◆ WHAT YOU WILL DO
Please rewrite the hepatitis C testing text from "HCV RIBA test" up to and including "from the body.", switching "eliminated" to "cleared".

====== SOURCE DOCUMENT ======

This is a test to determine if you have contracted the hepatitis C virus (HCV) and to monitor treatment of the infection. Hepatitis C is a virus that can infect and damage the liver. Hepatitis C antibody is produced in the body in response to exposure to the hepatitis C virus (HCV). The most common test for HCV looks for these antibodies in your blood. Other tests detect the presence of viral RNA, the amount of viral RNA present, or determine the specific subtype of virus. Hepatitis C often leads to chronic hepatitis, which can progress to cirrhosis and liver cancer (hepatocellular carcinoma). Early detection of the virus can alert your doctor to follow your liver function more closely than usual and to consider treating you if you are chronically infected.
Anti-HCV tests detect the presence of antibodies to the virus, indicating exposure to HCV. These tests cannot tell if you still have an active viral infection, only that you were exposed to the virus in the past. Usually, the test is reported as "positive" or "negative." There is some evidence that, if your test is "weakly positive," it may not mean that you have been exposed to the HCV virus. The Centers for Disease Control and Prevention (CDC) revised its guidelines in 2003 and suggests that weakly positive tests be confirmed with the next test before being reported.
HCV RIBA test is an additional test to confirm the presence of antibodies to the virus. In most cases, it can tell if the positive anti-HCV test was due to exposure to HCV (positive RIBA) or represents a false signal (negative RIBA). In a few cases, the results cannot answer this question (indeterminate RIBA). Like the anti-HCV test, the RIBA test cannot tell if you are currently infected, only that you have been exposed to the virus.
HCV-RNA test identifies whether the virus is in your blood, indicating that you have an active infection with HCV. In the past, it was usually performed by a test called a qualitative HCV. Qualitative HCV RNA is reported as a "positive" or "detected" if any HCV viral RNA is found; otherwise, the report will be "negative" or "not detected". The test may also be used after treatment to see if the virus has been eliminated from the body.

====== GIVEN INFORMATION ======

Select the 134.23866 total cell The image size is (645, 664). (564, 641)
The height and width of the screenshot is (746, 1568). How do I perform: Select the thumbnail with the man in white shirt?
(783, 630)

======

◆ PROBLEM SOLUTION
HCV RIBA test is an additional test to confirm the presence of antibodies to the virus. In most cases, it can tell if the positive anti-HCV test was due to exposure to HCV (positive RIBA) or represents a false signal (negative RIBA). In a few cases, the results cannot answer this question (indeterminate RIBA). Like the anti-HCV test, the RIBA test cannot tell if you are currently infected, only that you have been exposed to the virus.
HCV-RNA test identifies whether the virus is in your blood, indicating that you have an active infection with HCV. In the past, it was usually performed by a test called a qualitative HCV. Qualitative HCV RNA is reported as a "positive" or "detected" if any HCV viral RNA is found; otherwise, the report will be "negative" or "not detected". The test may also be used after treatment to see if the virus has been cleared from the body.